Gefährlich und entlarvend ist besonders ein Satz, der gleichzeitig die grüne Moral wunderbar umschreibt: „Es geht nicht um verschiedene legitime politische Meinungen, sondern es gibt nur eine legitime Einstellung.“ Wenn er sagt, dass es beim Klimawandel keine zwei Meinungen gibt, disqualifiziert er sich für jedweden politischen und wissenschaftlichen Dialog. Dies gilt auch für seinen Aufruf nach „mehr Radikalität in der Klimadebatte“ – von Fakten, Kompetenz und Vernunft scheint er offensichtlich nichts zu halten. Aber das musste er auch gar nicht, denn die Wirkung des Videos entsteht viel mehr durch Unterhaltungswert und Emotionalisierung als durch fachlich korrekten Inhalt.

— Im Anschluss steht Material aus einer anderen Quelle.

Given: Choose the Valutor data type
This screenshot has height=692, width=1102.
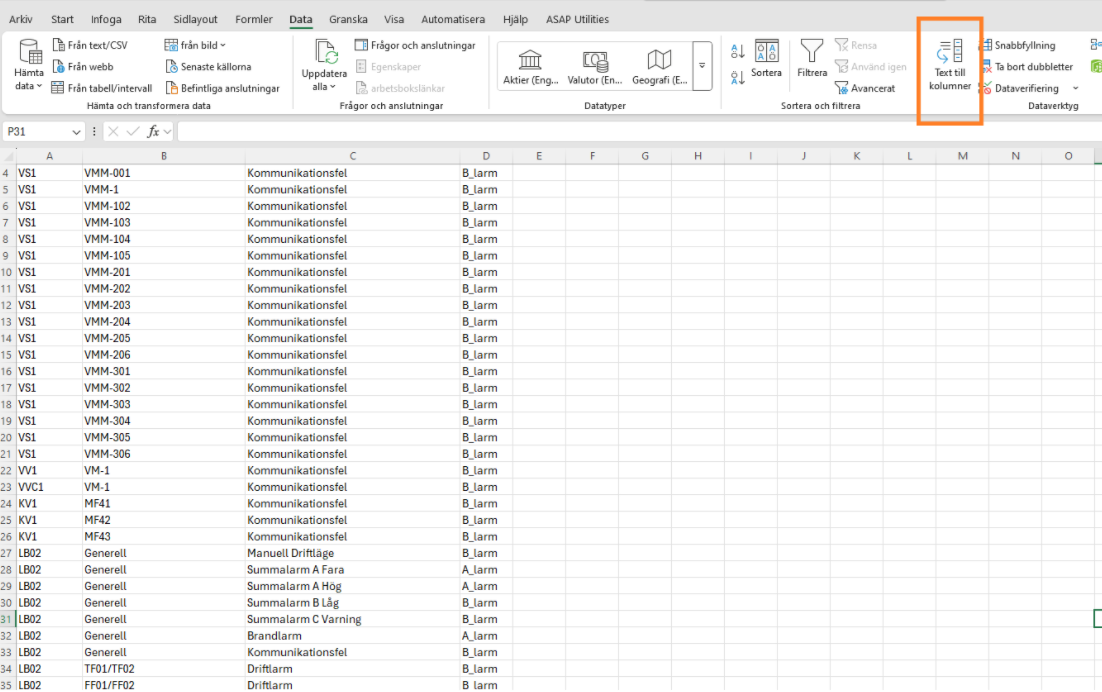Looking at the screenshot, I should (595, 67).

CDU ist ein leichtes Opfer
Genau hier liegt das Kernproblem der CDU: Es geht bei der Entwicklung, die wir derzeit erleben, nicht um faktenbasierte Sachthemen oder zu diskutierende Auslegungsfragen. Es geht auf der einen Seite um eine empfundene Ungerechtigkeit junger Menschen, die das subjektive Gefühl äußern, nicht verstanden und nicht ernstgenommen zu werden. Auf der anderen Seite ist die CDU derzeit das staunende Opfer des grünen „Astroturfing“, also von gesteuerten Aktionen der politischen Wettbewerber, die vortäuschen sollen, dass sich Bürger aus Eigeninitiative zusammenfinden, um für ein Anliegen zu demonstrieren. Dies gilt für „Fridays for Future“ genauso wie für Rezo und die spontanen „70 YouTuber für Rezo“. Vieles von dem, was wir sehen, ist akribisch geplant und professionell ausgeführt.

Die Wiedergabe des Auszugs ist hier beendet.